The two have known each other through mutual friends and the folk festival and club circuit, but have never toured together.
“I’ve been an admirer of her for years. When I was busking in Calgary, she already was touring and had a record out and I said ‘I want that,’” Alexander continued adding the nucleus of the tour began while Alexander was touring with Jane Siberry and Allen was on the same bill.
“Jane was recording her albums in the recording studio I was living in (in Ashcroft, B.C) and we’ve known each other for mutual friends for years and the next thing I knew I was touring  major American cities with her,” Alexander continued adding this tour is mostly small towns. She has played Lethbridge several times at the Wolf’s Den. Tongue N’ Groove and several other venues.

Given exercise A:
Which people are named in the tour article? List each one.
Given exercise B:
In the tour article, which city was Alexander busking in?

Given entries:
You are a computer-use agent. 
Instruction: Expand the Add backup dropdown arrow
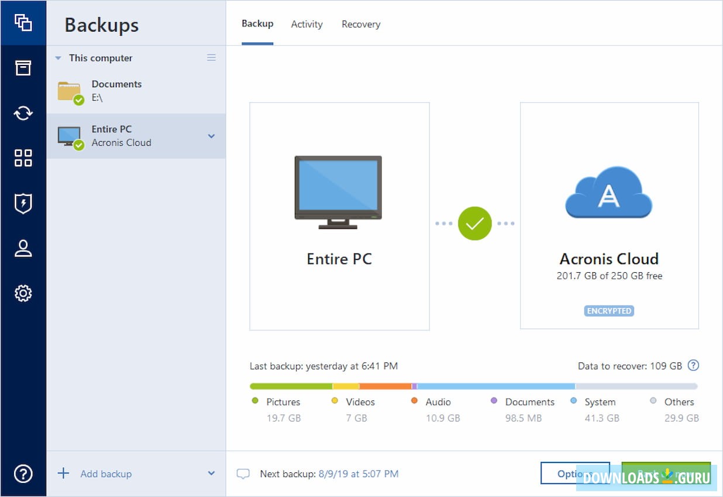(211, 474)
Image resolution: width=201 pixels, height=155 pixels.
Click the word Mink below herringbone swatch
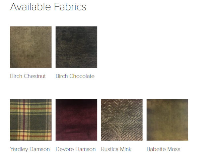(126, 149)
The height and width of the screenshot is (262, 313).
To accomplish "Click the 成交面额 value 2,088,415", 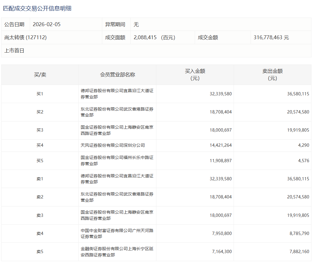I will [x=145, y=37].
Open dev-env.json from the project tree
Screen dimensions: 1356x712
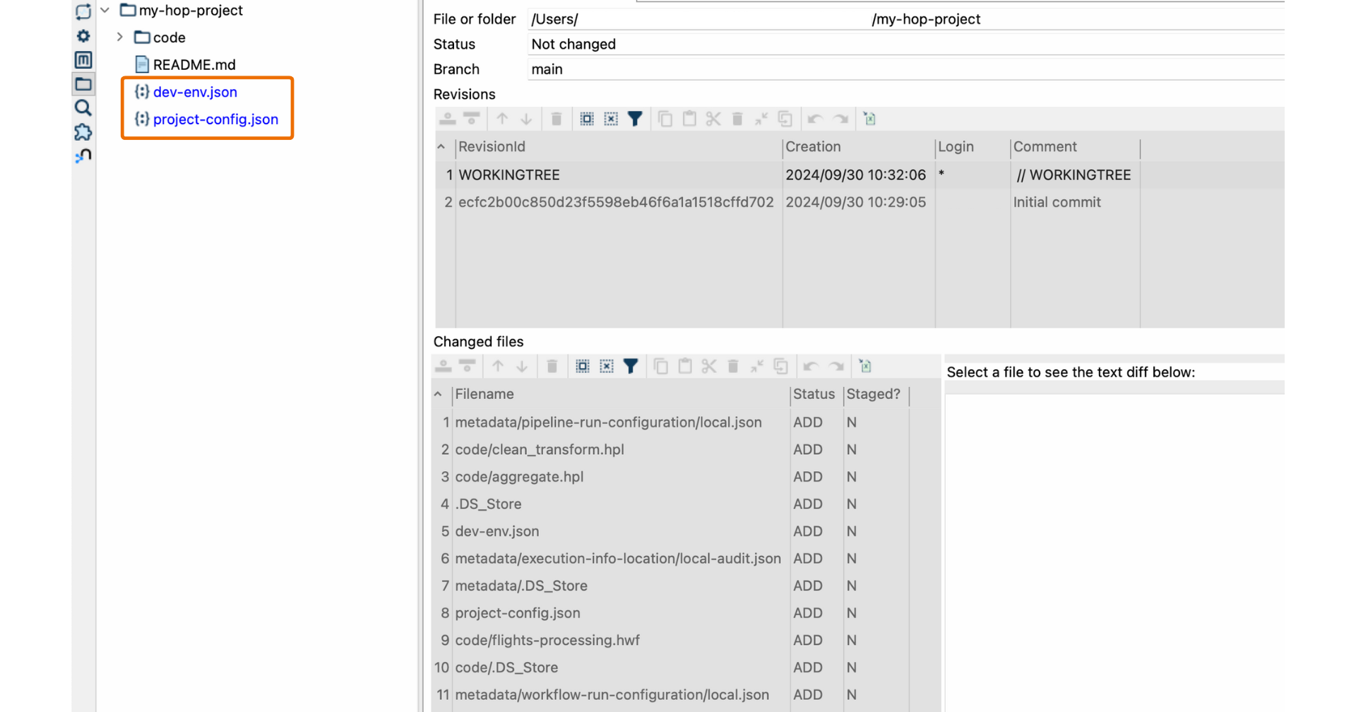tap(195, 92)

Full solution A:
Alexander, Jane Siberry, Allen

Full solution B:
Calgary